▶ [RECORDS SHOWN]:
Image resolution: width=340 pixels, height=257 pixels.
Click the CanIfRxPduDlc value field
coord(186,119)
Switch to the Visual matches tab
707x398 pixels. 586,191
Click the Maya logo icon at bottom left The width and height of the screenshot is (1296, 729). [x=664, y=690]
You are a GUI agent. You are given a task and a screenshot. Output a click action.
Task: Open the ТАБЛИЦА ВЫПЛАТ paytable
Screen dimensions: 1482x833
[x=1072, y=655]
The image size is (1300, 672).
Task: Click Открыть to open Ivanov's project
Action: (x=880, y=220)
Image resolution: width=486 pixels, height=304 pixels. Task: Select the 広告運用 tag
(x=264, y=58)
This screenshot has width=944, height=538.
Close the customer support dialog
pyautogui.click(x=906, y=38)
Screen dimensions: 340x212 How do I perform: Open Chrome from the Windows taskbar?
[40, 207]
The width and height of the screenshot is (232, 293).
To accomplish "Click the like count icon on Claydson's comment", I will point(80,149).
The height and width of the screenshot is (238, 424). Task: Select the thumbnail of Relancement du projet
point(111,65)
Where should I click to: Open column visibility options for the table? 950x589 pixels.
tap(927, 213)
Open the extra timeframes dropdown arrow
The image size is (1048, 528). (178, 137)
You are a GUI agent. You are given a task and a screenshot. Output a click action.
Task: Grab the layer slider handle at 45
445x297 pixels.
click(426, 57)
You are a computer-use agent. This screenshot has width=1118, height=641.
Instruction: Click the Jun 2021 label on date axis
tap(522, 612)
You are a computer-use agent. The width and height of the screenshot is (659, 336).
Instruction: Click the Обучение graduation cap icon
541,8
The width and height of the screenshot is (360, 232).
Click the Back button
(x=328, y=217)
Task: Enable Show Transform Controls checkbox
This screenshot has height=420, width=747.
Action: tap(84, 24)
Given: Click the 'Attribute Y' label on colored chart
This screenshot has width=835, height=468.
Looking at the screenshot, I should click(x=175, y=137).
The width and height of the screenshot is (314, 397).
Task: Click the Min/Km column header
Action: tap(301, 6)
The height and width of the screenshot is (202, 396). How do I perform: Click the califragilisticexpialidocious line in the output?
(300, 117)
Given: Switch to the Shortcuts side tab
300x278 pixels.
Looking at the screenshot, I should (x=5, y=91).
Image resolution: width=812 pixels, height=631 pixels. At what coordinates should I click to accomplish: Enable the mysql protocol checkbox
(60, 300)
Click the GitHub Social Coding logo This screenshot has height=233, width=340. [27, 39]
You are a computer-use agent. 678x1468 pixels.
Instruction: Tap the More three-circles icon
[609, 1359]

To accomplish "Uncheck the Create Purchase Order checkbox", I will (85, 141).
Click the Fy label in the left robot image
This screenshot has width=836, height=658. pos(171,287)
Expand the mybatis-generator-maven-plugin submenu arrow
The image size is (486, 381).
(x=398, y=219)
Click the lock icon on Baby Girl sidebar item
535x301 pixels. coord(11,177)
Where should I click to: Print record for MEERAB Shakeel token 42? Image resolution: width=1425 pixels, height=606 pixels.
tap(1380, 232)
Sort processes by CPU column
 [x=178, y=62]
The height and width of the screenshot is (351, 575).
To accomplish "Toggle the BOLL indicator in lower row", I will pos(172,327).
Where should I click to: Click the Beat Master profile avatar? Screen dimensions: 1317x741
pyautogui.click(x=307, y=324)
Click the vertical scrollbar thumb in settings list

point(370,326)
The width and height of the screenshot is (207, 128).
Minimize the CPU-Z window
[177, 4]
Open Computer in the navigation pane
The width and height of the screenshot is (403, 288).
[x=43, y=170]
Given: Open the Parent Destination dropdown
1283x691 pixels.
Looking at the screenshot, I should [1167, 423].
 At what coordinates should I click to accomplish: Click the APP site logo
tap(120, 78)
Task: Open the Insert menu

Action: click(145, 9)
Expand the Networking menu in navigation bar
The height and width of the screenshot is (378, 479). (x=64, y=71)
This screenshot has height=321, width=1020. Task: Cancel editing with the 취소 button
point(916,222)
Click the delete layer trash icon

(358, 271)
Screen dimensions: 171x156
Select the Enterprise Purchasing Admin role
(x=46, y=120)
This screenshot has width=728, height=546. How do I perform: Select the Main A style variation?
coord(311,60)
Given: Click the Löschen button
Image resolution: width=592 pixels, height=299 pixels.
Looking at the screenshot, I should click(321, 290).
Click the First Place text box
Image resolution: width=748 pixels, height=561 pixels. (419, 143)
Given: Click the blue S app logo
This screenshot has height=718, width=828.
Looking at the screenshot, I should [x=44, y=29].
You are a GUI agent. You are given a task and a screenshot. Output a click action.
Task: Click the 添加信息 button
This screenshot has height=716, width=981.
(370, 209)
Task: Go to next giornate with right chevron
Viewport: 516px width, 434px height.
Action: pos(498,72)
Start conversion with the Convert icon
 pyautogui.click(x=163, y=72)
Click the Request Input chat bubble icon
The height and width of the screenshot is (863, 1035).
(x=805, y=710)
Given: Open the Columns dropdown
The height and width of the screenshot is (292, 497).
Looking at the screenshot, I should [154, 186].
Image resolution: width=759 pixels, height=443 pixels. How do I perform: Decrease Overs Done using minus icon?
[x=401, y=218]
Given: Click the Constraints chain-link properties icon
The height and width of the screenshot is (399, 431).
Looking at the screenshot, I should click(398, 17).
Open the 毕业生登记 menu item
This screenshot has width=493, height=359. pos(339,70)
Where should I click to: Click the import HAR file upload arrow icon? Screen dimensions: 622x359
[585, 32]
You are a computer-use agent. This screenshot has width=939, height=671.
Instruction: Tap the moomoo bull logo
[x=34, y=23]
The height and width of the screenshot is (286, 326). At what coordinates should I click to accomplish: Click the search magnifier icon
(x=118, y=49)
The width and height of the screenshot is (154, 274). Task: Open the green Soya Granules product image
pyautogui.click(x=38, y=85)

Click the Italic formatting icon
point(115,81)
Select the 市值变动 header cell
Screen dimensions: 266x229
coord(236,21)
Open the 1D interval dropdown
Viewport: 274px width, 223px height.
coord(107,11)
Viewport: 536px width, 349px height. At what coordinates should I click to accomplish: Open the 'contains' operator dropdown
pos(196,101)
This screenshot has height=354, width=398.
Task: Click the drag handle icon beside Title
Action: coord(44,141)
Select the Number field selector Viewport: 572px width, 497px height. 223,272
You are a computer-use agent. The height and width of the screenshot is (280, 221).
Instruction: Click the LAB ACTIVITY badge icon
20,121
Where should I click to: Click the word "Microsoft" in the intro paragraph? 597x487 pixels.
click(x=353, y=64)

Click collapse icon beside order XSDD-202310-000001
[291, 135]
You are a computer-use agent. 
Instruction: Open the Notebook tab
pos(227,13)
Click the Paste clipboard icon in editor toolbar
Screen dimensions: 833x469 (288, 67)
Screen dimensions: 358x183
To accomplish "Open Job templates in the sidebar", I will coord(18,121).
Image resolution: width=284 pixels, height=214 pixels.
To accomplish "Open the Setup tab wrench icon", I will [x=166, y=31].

▶ [EXERCISE DIRECTIONS]:
Give the material again in full, exactly as it appears above.

▶ [WRITTEN REPLY]:
Image resolution: width=340 pixels, height=257 pixels.
Click the CanIfRxPduDlc value field
coord(186,119)
Switch to the Visual matches tab
707x398 pixels. 586,191
Click the Maya logo icon at bottom left The width and height of the screenshot is (1296, 729). [x=664, y=690]
You are a GUI agent. You are given a task and a screenshot. Output a click action.
Task: Open the ТАБЛИЦА ВЫПЛАТ paytable
Screen dimensions: 1482x833
[x=1072, y=655]
The image size is (1300, 672).
Task: Click Открыть to open Ivanov's project
Action: (x=880, y=220)
Image resolution: width=486 pixels, height=304 pixels. Task: Select the 広告運用 tag
(x=264, y=58)
This screenshot has width=944, height=538.
Close the customer support dialog
pyautogui.click(x=906, y=38)
Screen dimensions: 340x212 How do I perform: Open Chrome from the Windows taskbar?
[40, 207]
The width and height of the screenshot is (232, 293).
To accomplish "Click the like count icon on Claydson's comment", I will point(80,149).
The height and width of the screenshot is (238, 424). Task: Select the thumbnail of Relancement du projet
point(111,65)
Where should I click to: Open column visibility options for the table? 950x589 pixels.
tap(927, 213)
Open the extra timeframes dropdown arrow
The image size is (1048, 528). (178, 137)
You are a GUI agent. You are given a task and a screenshot. Output a click action.
Task: Grab the layer slider handle at 45
445x297 pixels.
click(426, 57)
You are a computer-use agent. This screenshot has width=1118, height=641.
Instruction: Click the Jun 2021 label on date axis
tap(522, 612)
You are a computer-use agent. The width and height of the screenshot is (659, 336).
Instruction: Click the Обучение graduation cap icon
541,8
The width and height of the screenshot is (360, 232).
Click the Back button
(x=328, y=217)
Task: Enable Show Transform Controls checkbox
This screenshot has height=420, width=747.
Action: tap(84, 24)
Given: Click the 'Attribute Y' label on colored chart
This screenshot has width=835, height=468.
Looking at the screenshot, I should click(x=175, y=137).
The width and height of the screenshot is (314, 397).
Task: Click the Min/Km column header
Action: tap(301, 6)
The height and width of the screenshot is (202, 396). How do I perform: Click the califragilisticexpialidocious line in the output?
(300, 117)
Given: Switch to the Shortcuts side tab
300x278 pixels.
Looking at the screenshot, I should (x=5, y=91).
Image resolution: width=812 pixels, height=631 pixels. At what coordinates should I click to accomplish: Enable the mysql protocol checkbox
(60, 300)
Click the GitHub Social Coding logo This screenshot has height=233, width=340. [27, 39]
You are a computer-use agent. 678x1468 pixels.
Instruction: Tap the More three-circles icon
[609, 1359]

To accomplish "Uncheck the Create Purchase Order checkbox", I will (85, 141).
Click the Fy label in the left robot image
This screenshot has width=836, height=658. pos(171,287)
Expand the mybatis-generator-maven-plugin submenu arrow
The image size is (486, 381).
(x=398, y=219)
Click the lock icon on Baby Girl sidebar item
535x301 pixels. coord(11,177)
Where should I click to: Print record for MEERAB Shakeel token 42? Image resolution: width=1425 pixels, height=606 pixels.
tap(1380, 232)
Sort processes by CPU column
 [x=178, y=62]
The height and width of the screenshot is (351, 575).
To accomplish "Toggle the BOLL indicator in lower row", I will pos(172,327).
Where should I click to: Click the Beat Master profile avatar? Screen dimensions: 1317x741
pyautogui.click(x=307, y=324)
Click the vertical scrollbar thumb in settings list

point(370,326)
The width and height of the screenshot is (207, 128).
Minimize the CPU-Z window
[177, 4]
Open Computer in the navigation pane
The width and height of the screenshot is (403, 288).
[x=43, y=170]
Given: Open the Parent Destination dropdown
1283x691 pixels.
Looking at the screenshot, I should [1167, 423].
 At what coordinates should I click to accomplish: Click the APP site logo
tap(120, 78)
Task: Open the Insert menu

Action: click(145, 9)
Expand the Networking menu in navigation bar
The height and width of the screenshot is (378, 479). (x=64, y=71)
This screenshot has height=321, width=1020. Task: Cancel editing with the 취소 button
point(916,222)
Click the delete layer trash icon

(358, 271)
Screen dimensions: 171x156
Select the Enterprise Purchasing Admin role
(x=46, y=120)
This screenshot has width=728, height=546. How do I perform: Select the Main A style variation?
coord(311,60)
Given: Click the Löschen button
Image resolution: width=592 pixels, height=299 pixels.
Looking at the screenshot, I should click(321, 290).
Click the First Place text box
Image resolution: width=748 pixels, height=561 pixels. (419, 143)
Given: Click the blue S app logo
This screenshot has height=718, width=828.
Looking at the screenshot, I should [x=44, y=29].
You are a GUI agent. You are given a task and a screenshot. Output a click action.
Task: Click the 添加信息 button
This screenshot has height=716, width=981.
(370, 209)
Task: Go to next giornate with right chevron
Viewport: 516px width, 434px height.
Action: pos(498,72)
Start conversion with the Convert icon
 pyautogui.click(x=163, y=72)
Click the Request Input chat bubble icon
The height and width of the screenshot is (863, 1035).
(x=805, y=710)
Given: Open the Columns dropdown
The height and width of the screenshot is (292, 497).
Looking at the screenshot, I should [154, 186].
Image resolution: width=759 pixels, height=443 pixels. How do I perform: Decrease Overs Done using minus icon?
[x=401, y=218]
Given: Click the Constraints chain-link properties icon
The height and width of the screenshot is (399, 431).
Looking at the screenshot, I should click(398, 17).
Open the 毕业生登记 menu item
This screenshot has width=493, height=359. pos(339,70)
Where should I click to: Click the import HAR file upload arrow icon? Screen dimensions: 622x359
[585, 32]
You are a computer-use agent. This screenshot has width=939, height=671.
Instruction: Tap the moomoo bull logo
[x=34, y=23]
The height and width of the screenshot is (286, 326). At what coordinates should I click to accomplish: Click the search magnifier icon
(x=118, y=49)
The width and height of the screenshot is (154, 274). Task: Open the green Soya Granules product image
pyautogui.click(x=38, y=85)

Click the Italic formatting icon
point(115,81)
Select the 市值变动 header cell
Screen dimensions: 266x229
coord(236,21)
Open the 1D interval dropdown
Viewport: 274px width, 223px height.
coord(107,11)
Viewport: 536px width, 349px height. At what coordinates should I click to accomplish: Open the 'contains' operator dropdown
pos(196,101)
This screenshot has height=354, width=398.
Task: Click the drag handle icon beside Title
Action: coord(44,141)
Select the Number field selector Viewport: 572px width, 497px height. 223,272
You are a computer-use agent. The height and width of the screenshot is (280, 221).
Instruction: Click the LAB ACTIVITY badge icon
20,121
Where should I click to: Click the word "Microsoft" in the intro paragraph? 597x487 pixels.
click(x=353, y=64)

Click collapse icon beside order XSDD-202310-000001
[291, 135]
You are a computer-use agent. 
Instruction: Open the Notebook tab
pos(227,13)
Click the Paste clipboard icon in editor toolbar
Screen dimensions: 833x469 (288, 67)
Screen dimensions: 358x183
To accomplish "Open Job templates in the sidebar", I will coord(18,121).
Image resolution: width=284 pixels, height=214 pixels.
To accomplish "Open the Setup tab wrench icon", I will [x=166, y=31].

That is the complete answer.